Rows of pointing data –

◆ ◆ ◆ ◆ ◆

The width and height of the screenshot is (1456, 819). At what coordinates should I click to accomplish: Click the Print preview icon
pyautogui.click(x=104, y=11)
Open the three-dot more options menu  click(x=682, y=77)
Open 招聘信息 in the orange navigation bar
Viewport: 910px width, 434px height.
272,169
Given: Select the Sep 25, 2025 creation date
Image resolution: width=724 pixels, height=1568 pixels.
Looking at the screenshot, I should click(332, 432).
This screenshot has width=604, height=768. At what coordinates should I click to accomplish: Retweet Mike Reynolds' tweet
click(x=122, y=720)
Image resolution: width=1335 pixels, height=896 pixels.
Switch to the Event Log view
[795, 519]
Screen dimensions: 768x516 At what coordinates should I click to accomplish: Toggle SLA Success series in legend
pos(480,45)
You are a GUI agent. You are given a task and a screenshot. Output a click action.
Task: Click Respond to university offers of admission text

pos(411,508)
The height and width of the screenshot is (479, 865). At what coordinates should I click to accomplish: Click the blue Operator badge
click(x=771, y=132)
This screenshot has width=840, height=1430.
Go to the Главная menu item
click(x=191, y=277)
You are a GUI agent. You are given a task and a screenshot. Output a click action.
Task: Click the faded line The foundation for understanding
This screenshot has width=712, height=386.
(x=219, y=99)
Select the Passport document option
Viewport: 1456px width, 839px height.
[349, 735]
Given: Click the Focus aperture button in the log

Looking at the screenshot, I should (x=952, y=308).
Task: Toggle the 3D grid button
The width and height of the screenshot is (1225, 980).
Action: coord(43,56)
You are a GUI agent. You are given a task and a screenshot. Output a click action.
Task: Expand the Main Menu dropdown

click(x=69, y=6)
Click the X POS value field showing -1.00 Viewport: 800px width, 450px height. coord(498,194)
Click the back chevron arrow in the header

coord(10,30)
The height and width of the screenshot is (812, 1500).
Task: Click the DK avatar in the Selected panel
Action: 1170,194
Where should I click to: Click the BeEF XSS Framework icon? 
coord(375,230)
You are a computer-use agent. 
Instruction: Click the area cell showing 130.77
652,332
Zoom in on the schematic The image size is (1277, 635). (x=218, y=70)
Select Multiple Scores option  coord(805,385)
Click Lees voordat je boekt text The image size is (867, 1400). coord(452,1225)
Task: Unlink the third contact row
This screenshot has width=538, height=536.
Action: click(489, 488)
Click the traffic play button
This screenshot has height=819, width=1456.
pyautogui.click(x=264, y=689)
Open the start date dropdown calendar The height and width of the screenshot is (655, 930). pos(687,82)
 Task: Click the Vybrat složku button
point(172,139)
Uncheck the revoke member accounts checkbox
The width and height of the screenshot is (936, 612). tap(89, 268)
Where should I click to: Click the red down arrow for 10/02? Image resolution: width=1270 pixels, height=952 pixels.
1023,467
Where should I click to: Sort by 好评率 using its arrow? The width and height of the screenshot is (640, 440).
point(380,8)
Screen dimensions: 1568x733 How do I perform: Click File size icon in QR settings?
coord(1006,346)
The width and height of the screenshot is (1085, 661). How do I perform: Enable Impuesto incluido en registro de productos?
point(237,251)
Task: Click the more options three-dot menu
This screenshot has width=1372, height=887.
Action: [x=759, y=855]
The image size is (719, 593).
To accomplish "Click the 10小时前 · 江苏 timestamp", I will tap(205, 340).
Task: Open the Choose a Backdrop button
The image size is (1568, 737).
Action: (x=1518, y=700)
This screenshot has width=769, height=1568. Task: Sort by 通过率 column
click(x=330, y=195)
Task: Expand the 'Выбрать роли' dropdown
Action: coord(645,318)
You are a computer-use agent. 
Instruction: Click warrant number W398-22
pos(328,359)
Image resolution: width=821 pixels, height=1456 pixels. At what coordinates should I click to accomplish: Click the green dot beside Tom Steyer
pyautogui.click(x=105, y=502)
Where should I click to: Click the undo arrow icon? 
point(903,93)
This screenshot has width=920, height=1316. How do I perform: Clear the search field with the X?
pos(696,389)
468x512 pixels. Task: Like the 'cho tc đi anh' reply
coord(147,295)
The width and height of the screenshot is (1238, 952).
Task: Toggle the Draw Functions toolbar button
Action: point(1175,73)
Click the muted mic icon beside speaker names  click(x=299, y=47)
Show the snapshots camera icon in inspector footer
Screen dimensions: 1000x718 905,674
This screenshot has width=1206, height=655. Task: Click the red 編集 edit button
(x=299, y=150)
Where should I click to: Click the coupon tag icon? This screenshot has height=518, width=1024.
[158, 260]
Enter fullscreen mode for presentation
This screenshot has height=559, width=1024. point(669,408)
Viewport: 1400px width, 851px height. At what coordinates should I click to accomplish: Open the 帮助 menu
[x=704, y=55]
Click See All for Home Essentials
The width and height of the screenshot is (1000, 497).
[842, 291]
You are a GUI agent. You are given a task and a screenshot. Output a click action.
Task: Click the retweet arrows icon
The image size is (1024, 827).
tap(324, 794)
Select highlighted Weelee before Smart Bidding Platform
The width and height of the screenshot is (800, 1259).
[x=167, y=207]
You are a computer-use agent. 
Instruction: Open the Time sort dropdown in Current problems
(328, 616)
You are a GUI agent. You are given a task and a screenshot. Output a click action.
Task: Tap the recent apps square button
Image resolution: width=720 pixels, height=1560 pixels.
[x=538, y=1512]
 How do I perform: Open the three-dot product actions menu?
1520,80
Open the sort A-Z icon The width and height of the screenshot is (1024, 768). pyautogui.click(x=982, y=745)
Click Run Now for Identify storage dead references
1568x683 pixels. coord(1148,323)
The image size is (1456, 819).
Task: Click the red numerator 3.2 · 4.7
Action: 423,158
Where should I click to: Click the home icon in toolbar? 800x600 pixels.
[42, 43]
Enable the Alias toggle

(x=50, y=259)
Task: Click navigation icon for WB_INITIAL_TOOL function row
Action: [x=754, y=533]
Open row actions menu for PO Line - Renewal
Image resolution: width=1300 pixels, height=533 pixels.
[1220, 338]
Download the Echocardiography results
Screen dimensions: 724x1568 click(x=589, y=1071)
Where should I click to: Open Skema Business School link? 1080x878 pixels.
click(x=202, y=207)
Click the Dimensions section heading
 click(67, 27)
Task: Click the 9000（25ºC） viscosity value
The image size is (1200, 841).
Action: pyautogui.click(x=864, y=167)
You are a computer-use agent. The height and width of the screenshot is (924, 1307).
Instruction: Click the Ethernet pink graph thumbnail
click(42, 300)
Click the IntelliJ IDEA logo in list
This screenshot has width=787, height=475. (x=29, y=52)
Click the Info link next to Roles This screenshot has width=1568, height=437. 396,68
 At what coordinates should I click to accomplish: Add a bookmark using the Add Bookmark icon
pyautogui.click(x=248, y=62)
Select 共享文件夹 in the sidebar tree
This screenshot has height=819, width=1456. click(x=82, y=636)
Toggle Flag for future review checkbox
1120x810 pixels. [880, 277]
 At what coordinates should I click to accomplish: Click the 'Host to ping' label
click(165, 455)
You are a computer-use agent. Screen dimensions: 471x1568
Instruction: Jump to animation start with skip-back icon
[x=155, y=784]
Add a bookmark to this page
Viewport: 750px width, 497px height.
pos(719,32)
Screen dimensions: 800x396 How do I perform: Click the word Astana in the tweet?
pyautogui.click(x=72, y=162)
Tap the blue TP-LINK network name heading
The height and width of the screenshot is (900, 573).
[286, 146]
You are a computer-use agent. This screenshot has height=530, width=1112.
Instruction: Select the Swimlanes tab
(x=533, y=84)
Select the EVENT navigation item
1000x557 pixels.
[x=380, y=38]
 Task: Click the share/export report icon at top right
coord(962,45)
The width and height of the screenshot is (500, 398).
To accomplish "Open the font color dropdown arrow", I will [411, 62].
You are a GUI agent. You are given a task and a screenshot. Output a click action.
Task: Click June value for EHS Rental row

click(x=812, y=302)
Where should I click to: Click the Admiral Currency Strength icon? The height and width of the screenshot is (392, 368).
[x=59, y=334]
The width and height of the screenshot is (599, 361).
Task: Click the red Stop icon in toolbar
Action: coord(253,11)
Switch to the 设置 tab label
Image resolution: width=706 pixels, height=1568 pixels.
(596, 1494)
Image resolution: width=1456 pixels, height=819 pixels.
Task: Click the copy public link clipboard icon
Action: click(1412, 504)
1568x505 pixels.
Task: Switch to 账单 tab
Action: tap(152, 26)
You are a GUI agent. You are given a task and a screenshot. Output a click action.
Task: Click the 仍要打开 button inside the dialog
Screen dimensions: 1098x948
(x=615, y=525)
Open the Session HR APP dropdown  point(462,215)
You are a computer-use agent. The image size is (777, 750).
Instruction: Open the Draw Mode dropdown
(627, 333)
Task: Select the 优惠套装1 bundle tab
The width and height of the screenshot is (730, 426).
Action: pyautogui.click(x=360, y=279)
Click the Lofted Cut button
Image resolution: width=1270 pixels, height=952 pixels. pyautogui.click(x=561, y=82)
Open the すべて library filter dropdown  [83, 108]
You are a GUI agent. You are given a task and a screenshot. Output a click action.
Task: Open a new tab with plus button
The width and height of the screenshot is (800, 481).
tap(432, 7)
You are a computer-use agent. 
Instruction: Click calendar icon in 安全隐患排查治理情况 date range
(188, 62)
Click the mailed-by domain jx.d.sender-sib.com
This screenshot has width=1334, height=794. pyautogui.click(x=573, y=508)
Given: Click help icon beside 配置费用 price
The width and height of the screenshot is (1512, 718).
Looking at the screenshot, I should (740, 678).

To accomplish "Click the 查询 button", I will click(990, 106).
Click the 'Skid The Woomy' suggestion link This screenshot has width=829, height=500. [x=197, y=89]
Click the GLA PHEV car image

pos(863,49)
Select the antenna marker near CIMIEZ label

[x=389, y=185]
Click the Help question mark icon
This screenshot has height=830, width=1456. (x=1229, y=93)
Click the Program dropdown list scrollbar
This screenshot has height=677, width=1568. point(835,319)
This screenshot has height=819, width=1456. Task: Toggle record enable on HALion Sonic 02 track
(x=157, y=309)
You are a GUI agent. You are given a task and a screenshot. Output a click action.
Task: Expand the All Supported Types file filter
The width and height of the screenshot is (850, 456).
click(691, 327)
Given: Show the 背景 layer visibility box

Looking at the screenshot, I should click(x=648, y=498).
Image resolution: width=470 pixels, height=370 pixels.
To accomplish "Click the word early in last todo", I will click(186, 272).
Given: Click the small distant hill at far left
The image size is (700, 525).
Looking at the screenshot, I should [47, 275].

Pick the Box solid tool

◆ ◆ ◆ ◆ ◆

EXERCISE REQUIREMENTS –
Copy the rows verbatim from the line containing "Click the IntelliJ IDEA logo in list" through the line containing "Click the Info", including both of those lines.

SOLUTION TO THIS PROBLEM –
Click the IntelliJ IDEA logo in list
This screenshot has width=787, height=475. (x=29, y=52)
Click the Info link next to Roles This screenshot has width=1568, height=437. 396,68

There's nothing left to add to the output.